You did the right thing, and clearly your SIL hasn't got much experience in abuse. It's no wonder this is tough. He's your dad. He was supposed to be your superman, your rock. And I am sure in some ways he was. But then he'd turn around and wail you for crying or whathaveyou...so...mixed messages lead to mixed emotions. It's to be expected that you will question this decision plenty...but violence is never okay, not physical or passive violence.

It is unfortunate that he refuses to grow up and be a grandpa. But that's his choice. The only thing you can do is protect your family. You're doing the right thing.


----------



## Lazurii (Apr 1, 2011)

I thought I would post an update since it's been about a month. It seems so much longer than that.

My dad hasn't contacted me at all. I expected it, but it still hurts like crazy. To me it feels like there is a very strong message of, "You didn't do what I wanted, so I don't even want you as a daughter." You know, 'cause love is conditional and all that. But I'm also relieved that he hasn't tried to talk to me because I just couldn't handle it right now. I'm pretty sure I would have another panic attack if he did try calling.

I've been depressed since my son's birth but this latest thing with my dad and then my son really threw me into a funk and things have been really bad around here. I've started seeing a therapist on Wednesday that specializes in women and depression and I think I really like her. We're starting weekly sessions and I'm excited to start working on things.

Thank you for all the support you've shown me. I'm proud of myself. Also, the outpouring of love my The Hubby's family has been amazing. I'm so blessed to have my in-laws, they are the greatest.


----------



## Adaline'sMama (Apr 16, 2010)

Great update









Im glad your in laws are being awesome. What about your family?


----------



## sparklefairy (May 21, 2005)

My first thought was that I might convince myself that he is respecting my boundaries









This could be filtered through my own experience in which it took a couple of years to convince my parents that I was serious about breaking contact.

Quote:


> Originally Posted by *Lazurii*
> 
> I thought I would post an update since it's been about a month. It seems so much longer than that.
> 
> ...


----------



## IwannaBanRN (May 27, 2011)

No child or even ADULT should tolerate that behavior, EVER! Good on you and please please stand your ground. If your family can't be supportive of you and want to be completely blind, that's their loss.


----------



## Katwoman (Apr 15, 2004)

Quote:


> Originally Posted by *Lazurii*  I know change is possible, I have changed, so why can't/doesn't he? Blah.


Because change is hard and quite often painful. But there is no discomfort for him in his current position. So why would he go from being comfortable and having the world cater to him and throw that away for hard work and painful looking at himself?

I honestly know how you feel and the above is how my DH explains it to me. I don't know if it will help you. Because I get it on an intellectual level, but emotionally it's not always helpful.

I'm sorry you're going through this with your Dad and Brother/SIL. (By the way, her saying because it was hard the first time, you made the wrong choice. It says something about how she's never had to do something difficult. It's your Dad/family, of course it's hard!!)


----------



## IwannaBanRN (May 27, 2011)

> _The data_

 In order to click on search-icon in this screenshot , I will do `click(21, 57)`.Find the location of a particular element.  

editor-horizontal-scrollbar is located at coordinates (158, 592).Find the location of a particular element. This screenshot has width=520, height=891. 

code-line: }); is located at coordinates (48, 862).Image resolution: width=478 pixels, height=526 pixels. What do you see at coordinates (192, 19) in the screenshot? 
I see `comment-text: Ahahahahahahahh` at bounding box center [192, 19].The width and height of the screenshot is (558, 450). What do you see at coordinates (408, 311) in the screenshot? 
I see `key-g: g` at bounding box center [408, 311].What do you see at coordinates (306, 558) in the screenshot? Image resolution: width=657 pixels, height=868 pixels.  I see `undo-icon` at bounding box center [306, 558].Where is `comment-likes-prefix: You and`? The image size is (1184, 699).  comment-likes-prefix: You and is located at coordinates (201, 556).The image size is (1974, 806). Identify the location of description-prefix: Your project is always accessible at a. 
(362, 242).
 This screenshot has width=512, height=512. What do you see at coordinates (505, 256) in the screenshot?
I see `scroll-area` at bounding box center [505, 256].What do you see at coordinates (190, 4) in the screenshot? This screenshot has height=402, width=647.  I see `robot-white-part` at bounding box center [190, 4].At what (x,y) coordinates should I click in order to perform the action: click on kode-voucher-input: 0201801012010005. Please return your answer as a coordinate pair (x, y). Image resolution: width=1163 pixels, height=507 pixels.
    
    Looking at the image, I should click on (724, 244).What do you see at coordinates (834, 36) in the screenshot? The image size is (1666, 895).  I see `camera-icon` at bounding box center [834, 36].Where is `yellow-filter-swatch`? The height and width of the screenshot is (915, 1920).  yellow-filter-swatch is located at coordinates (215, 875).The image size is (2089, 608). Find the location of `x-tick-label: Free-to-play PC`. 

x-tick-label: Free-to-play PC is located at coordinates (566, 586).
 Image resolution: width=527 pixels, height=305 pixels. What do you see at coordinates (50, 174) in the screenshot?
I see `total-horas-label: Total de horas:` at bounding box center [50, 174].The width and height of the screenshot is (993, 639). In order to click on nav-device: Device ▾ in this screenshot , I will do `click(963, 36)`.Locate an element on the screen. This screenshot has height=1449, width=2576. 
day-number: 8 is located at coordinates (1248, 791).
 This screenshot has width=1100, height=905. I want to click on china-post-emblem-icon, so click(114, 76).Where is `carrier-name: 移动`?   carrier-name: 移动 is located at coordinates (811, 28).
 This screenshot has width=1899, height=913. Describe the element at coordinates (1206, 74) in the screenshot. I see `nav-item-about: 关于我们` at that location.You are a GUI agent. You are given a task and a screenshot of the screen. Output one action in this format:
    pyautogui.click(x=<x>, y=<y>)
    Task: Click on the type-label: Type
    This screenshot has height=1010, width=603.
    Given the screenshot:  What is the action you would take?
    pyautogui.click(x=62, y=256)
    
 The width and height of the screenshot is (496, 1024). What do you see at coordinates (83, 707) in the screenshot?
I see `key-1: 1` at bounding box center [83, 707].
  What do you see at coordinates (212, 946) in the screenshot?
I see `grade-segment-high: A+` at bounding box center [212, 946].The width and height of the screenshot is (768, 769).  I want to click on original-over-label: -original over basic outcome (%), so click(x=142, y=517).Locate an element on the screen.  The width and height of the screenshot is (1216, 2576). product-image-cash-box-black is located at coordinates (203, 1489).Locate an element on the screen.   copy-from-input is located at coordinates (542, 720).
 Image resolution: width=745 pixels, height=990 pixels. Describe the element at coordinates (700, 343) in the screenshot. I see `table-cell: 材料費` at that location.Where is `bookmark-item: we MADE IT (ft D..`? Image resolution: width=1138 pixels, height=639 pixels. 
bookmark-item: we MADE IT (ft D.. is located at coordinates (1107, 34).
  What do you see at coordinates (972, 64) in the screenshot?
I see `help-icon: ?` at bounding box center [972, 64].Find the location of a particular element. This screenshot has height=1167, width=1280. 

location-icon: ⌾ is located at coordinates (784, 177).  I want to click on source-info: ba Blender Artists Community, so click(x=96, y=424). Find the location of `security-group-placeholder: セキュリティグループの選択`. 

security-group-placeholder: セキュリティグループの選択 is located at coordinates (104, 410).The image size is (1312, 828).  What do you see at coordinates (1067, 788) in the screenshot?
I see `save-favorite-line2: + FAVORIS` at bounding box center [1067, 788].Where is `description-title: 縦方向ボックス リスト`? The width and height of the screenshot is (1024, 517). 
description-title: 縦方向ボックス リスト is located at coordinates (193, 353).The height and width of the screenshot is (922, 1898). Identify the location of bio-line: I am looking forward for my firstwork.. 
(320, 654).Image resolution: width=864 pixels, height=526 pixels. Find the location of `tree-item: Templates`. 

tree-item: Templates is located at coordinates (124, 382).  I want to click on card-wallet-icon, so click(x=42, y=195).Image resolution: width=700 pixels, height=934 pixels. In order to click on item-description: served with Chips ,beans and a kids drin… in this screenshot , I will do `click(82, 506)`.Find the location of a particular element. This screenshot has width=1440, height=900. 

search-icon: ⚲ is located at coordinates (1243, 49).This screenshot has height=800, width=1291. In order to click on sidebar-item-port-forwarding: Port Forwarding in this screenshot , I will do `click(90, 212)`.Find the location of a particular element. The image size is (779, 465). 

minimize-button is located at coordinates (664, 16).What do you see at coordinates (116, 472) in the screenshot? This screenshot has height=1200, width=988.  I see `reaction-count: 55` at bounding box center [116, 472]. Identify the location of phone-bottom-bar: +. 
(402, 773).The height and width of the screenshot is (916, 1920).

> _Problem_
Reproduce the part of the forum thread above that begins with the words containing "My first thought" and ends with "about breaking contact.", copying it word for word.

> _Finished task_
My first thought was that I might convince myself that he is respecting my boundaries









This could be filtered through my own experience in which it took a couple of years to convince my parents that I was serious about breaking contact.